What are the lands that surround these lakes? I mean are they private, or Provincially owned?
Feb 1, 2013
It's all Crown Land. Although the powers that be charge non-Canadians a daily rate for Crown Land camping, I'm pretty sure I can get that fee waved if a beer or two is involved.


Do you need permits to go out there? I have no idea how any of this Crown stuff works.

Everywhere I camp is free... well except for the outrageous taxes I pay for those public lands.
Feb 1, 2013
Well, if I'm guiding you, or you stay at my place overnight, basically if I come up with a receipt, fees are waved.


Well say I didn't know a Canadian to guide me. How does that work? Who do you pay?

Things seem much easier here in the states...
Jan 31, 2013
Warren, Manitoba
It seems odd that a lake the size of Ara would have so few good camp sites. Is it mostly wetland around it or rock faces? I've followed the route around a few times on Google Earth. That would be our longest trip ever, distance wise at least.
Feb 1, 2013
@L'Oiseau - you could just get a receipt from a bonafide outfitter, for a night's lodging, or saying you are renting a tent. Or you could stop at the local MNR office and pay the entire fee for the trip, don't know what the most recent fee is, it was around ten bucks a night.

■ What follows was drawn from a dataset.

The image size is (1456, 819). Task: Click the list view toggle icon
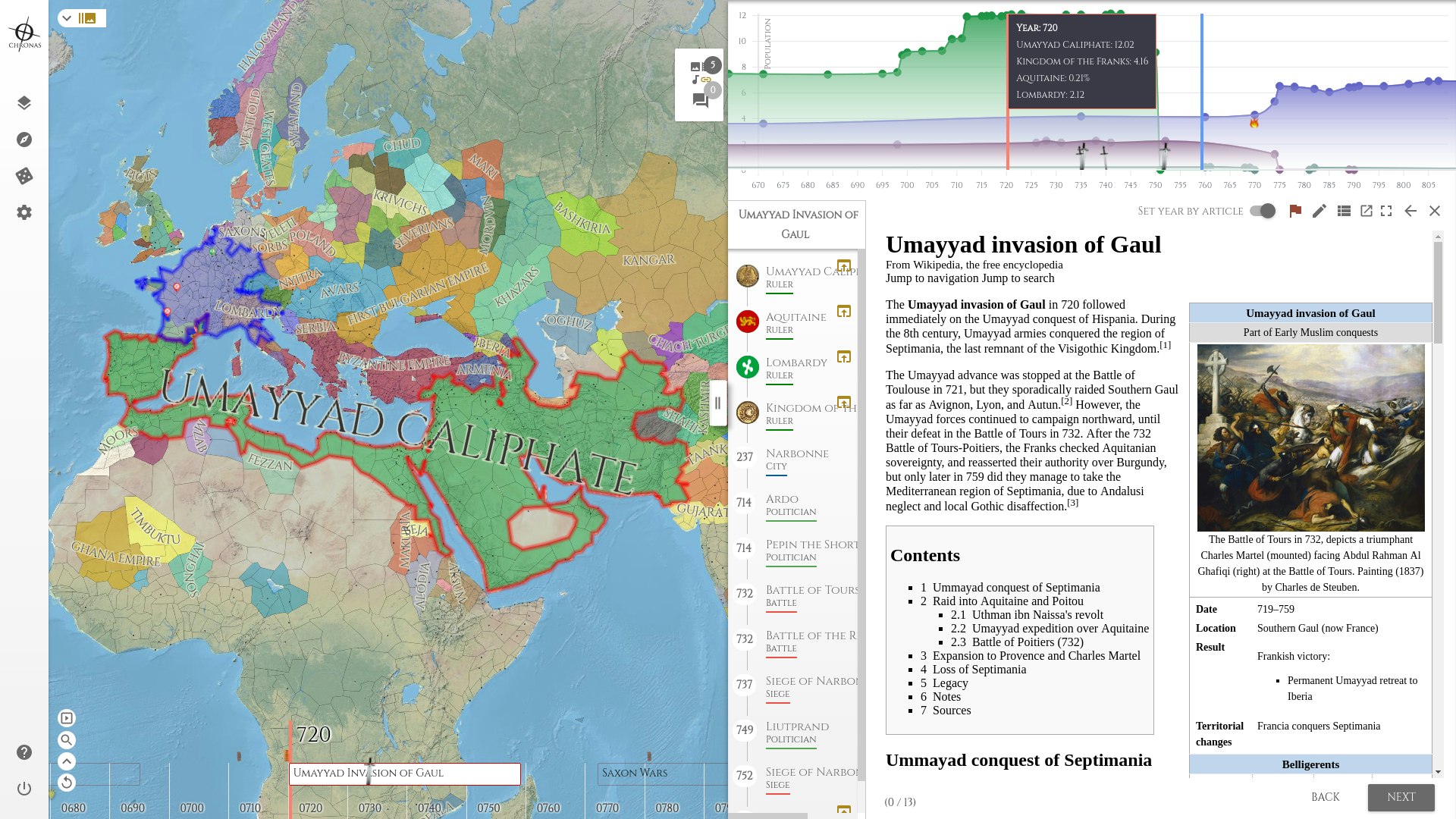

@ Mihun - those big lakes are often unfriendly, and any good spots are usually taken over by an outfitter. The other thing to keep in mind is that when I look for a campsite, it has to be big enough for two 12 x 14 tents and 16 to 20 people. I don't tend to find those spots that a couple of people could tuck away into.
Jul 11, 2014
Ontario Canada
Awesome looking loop. Thanks for sharing this memaquay. This winter I'll look over some topos. I'm a dinosaur, I don't have GPS.
Jan 31, 2013
Warren, Manitoba
Have you done this trip Karin?

Not yet, no. However, having been up to Geraldton in August, and seeing all that is to be done out there I have a hankering to get back to Ontario for some tripping. Robin's Trip Report just about sealed it for me, I need to explore and the fishing is what I go for mostly. So if I lag behind on the trip, it is only because well, that place over there looks to hold a few good pickerel for me...
Oct 26, 2017
I realize this Trip Report is a few years old but i would really like to read this comprehensive report and see the photos. Is there another place this TR is available with the accompanying photos? Shame on Photo Bucket!
Oct 26, 2017
Memaquay, i just realized you are a bit of a celebrity of sorts and have a vast knowledge of various canoe loops. If it's not too much to ask, would you consider doing the same for the Steel River canoe loop you have posted on another canoe forum? After watching this loop in YT, i stumble upon your write up and sadly discovered the same Photo Bucket anomaly. I am committed to doing the Steel River this loop this year and will also complete the Marshal Loop this fall. I certainly appreciate your time and sharing your trip reports with us.

I will continue to monitor both forums for any updates. Once again, i appreciate your time and willingness to restore these valuable threads with photos and maps. Thank you.